*Document text*.
Why?
Is that the only question that matters? When something as senseless and shocking as what happened in Coralville over the weekend happens, is that the only
meaningful question?
If so, why do I find myself asking so many others?
Is it logical for me to find this shooting, one like so many
others that happen on a daily basis, more shocking because it happened in
location I’ve been so many times myself?
If not logical, is it at least understandable?
Is it true that what set the murderer off that he was fired
from his job because of a complaint that he was continually sexually harassing
the victim?
Does it give me a sense of grim satisfaction that the guy
seems to have been a rabid gun lover with a Facebook page filled with
pro-military, pro-gun, anti-immigrant rhetoric? Does this help me wrap my brain
around the event because it somehow “makes sense” in my own world view for the
person who did these acts to fit that profile?
Do I dare answer that question?
Was the murderer someone in the thrall of a patriarchal
culture? If this indeed is the case, what are we to make of the fact that he
recently got married and apparently took his wife’s last name? Is there anything we can make of this in
terms of the intertwining of patriarchy, misogyny, and cultural constructs of
masculinity?
Was the murderer mentally ill? Does a definition of “mentally ill” that does
not cover the need to mindfully drive home, get a semiautomatic handgun, drive
back, and murder an innocent young woman really qualify as an adequate
definition? But if we chalk this action
up to mental illness or emotional disturbance, do we undercut the importance of
personal autonomy and responsibility?
And how do we define *those* qualities, anyway?
Is my gut-level reaction to this affected by the fact that
the victim was a young, pretty woman?

*Tasks to carry out*.
A - Using the essay about the Coralville shooting, decide whether each statement agrees with it. For each, answer yes or no and quote the words of the essay that settle it.
(i) The essay says the murderer had recently gotten married.
(ii) The essay says the murderer used a rifle.
(iii) The essay places the shooting on a weekday.
B - Rewrite the paragraph of the essay about the Coralville shooting that begins "Was the murderer someone in the thrall" as a shorter list, keeping its main points.
C - Answer these questions from the essay about the Coralville shooting:
(i) In which town did the shooting happen?
(ii) What three kinds of content does the essay say filled the man's Facebook page?
(iii) How does the last line describe the victim?

*Data shown*.
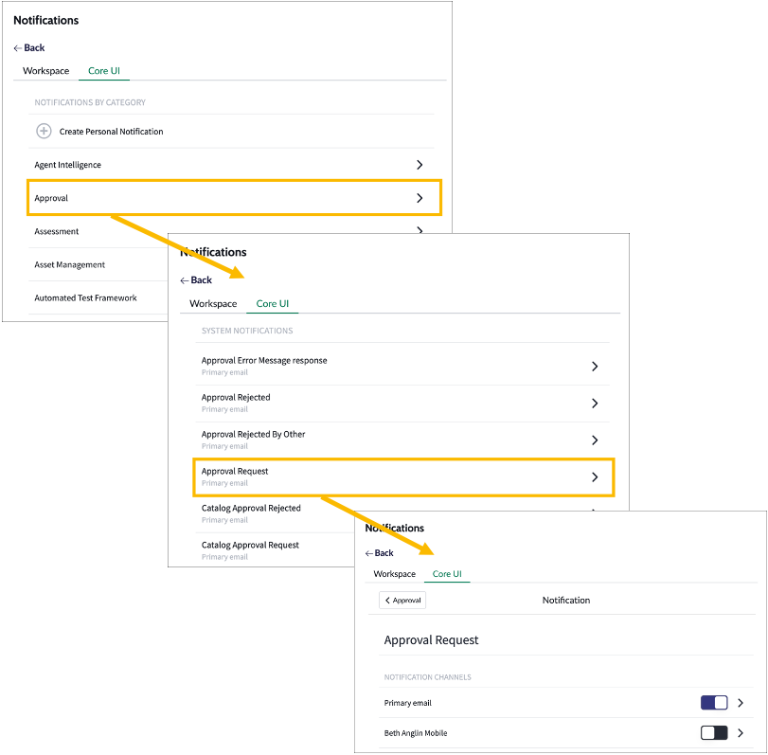Click the chevron beside Approval Rejected By Other

595,439
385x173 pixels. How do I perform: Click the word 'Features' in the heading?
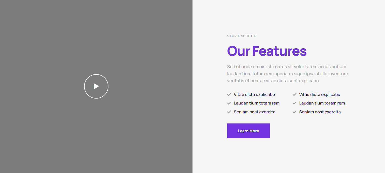pyautogui.click(x=279, y=51)
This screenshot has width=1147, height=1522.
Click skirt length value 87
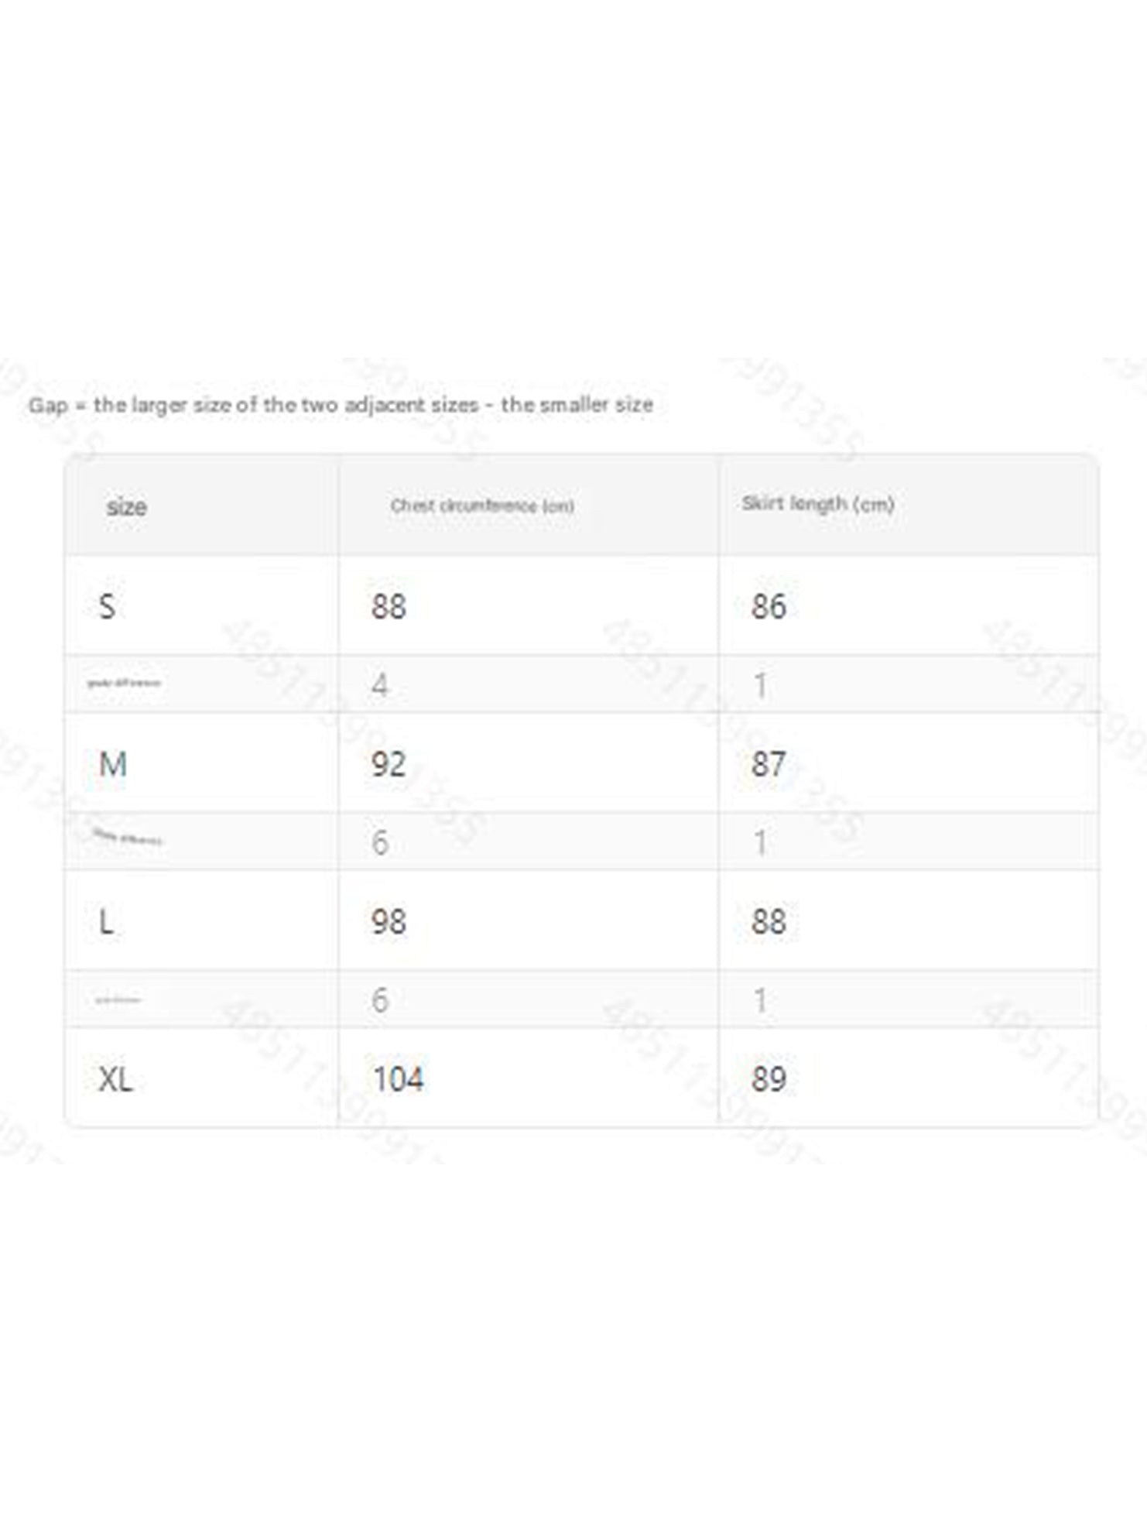tap(769, 765)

*Responses per task*.
A -
(i) Yes: "he recently got married"
(ii) No: "get a semiautomatic handgun"
(iii) No: "over the weekend"

B -
- Was the murderer in the thrall of a patriarchal culture?
- If he was, what should we make of his recent marriage and his apparently taking his wife's last name?
- Does this tell us anything about how patriarchy, misogyny, and cultural constructs of masculinity are intertwined?

C -
(i) Coralville
(ii) Pro-military, pro-gun, and anti-immigrant rhetoric
(iii) As a young, pretty woman